Using the documentation as a good base, I created a custom cloud-config for each of my CoreOS VMs. In the config, I specified the VM’s hostname, etcd connection information, and specified that the etcd service should be running. The config is saved as a file, user_data.

#cloud-config
hostname: coreos1

coreos:
    etcd:
        name: coreos1
        discovery: "https://discovery.etcd.io/token"
        addr: 10.1.1.220:4001
        peer-addr: 10.1.1.220:7001

    units:
        - name: etcd.service
        command: start

Creating/Mounting the ISO

Now that the user_data file was created, we need to get it into an ISO for mounting in VMware. The commands below were taken from the cloudinit config document.

# Create a temp directory with the proper folder structure
mkdir -p /tmp/new-drive/openstack/latest

# Copy the user_data file to the proper location
cp user_data /tmp/new-drive/openstack/latest/user_data

# Create the ISO
mkisofs -R -V config-2 -o configdrive.iso /tmp/new-drive

# Move the ISO to the ISOs NFS share
mv configdrive.iso /nfs/isos/coreos1-config.iso

# Remove the temporary folder structure
rm -rf /tmp/new-drive/

After the ISO was accessible by VMware, I mounted it on my coreos1 VM and rebooted. Rinse and repeat for the other two (coreos2, coreos3) and I have a working etcd cluster!

Troubleshooting

Originally, I put the hostname: directive under coreos: and I had trouble determining what was going on - the hostname wasn’t changed, and it didn’t appear that etcd was running.

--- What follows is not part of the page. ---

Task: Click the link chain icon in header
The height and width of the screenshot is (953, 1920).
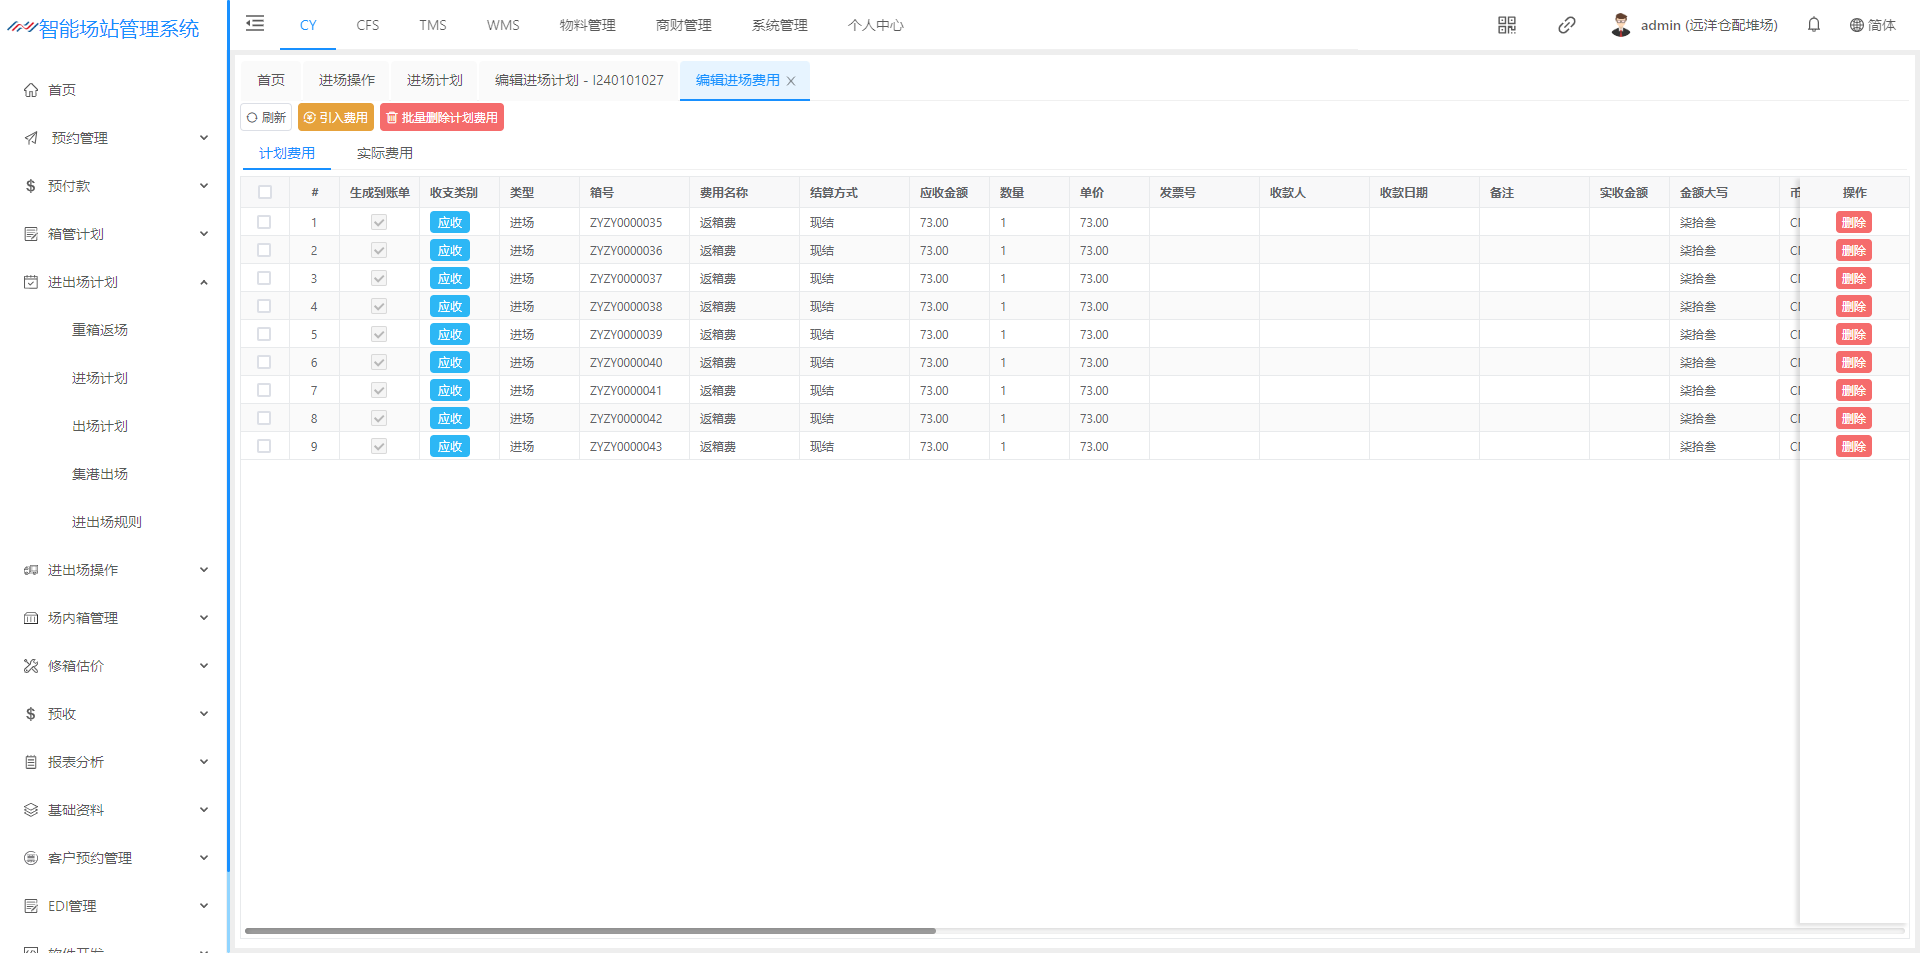Action: click(x=1566, y=25)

I needed to see the logs from the last cloud-init run, and found the journalctl command: journalctl _EXE=/usr/bin/coreos-cloudinit.

Known Issues & Improvements

This initial cloud config worked pretty well. The only problem I had was when new discovery tokens were used, the etcd service needed to be restarted manually before the node would join the cluster. I’m guessing that’s because the first run of etcd registers the node with the discovery service (maybe?).

I wouldn’t mind trying to figure out a way of setting a static IP through the cloud-config. If I could programmatically create an ISO with the “next” CoreOS details - hostname: coreos[1|2|3], IP: 10.1.1.22[1|2|3], etc - it would be trivial to create a workflow that creates the ISO, clones an existing VM, and mounts the new ISO.

It also might be cool to figure out how to run my own discovery endpoint. I’m not sure if that requires its own etcd cluster - it would definitely need more research.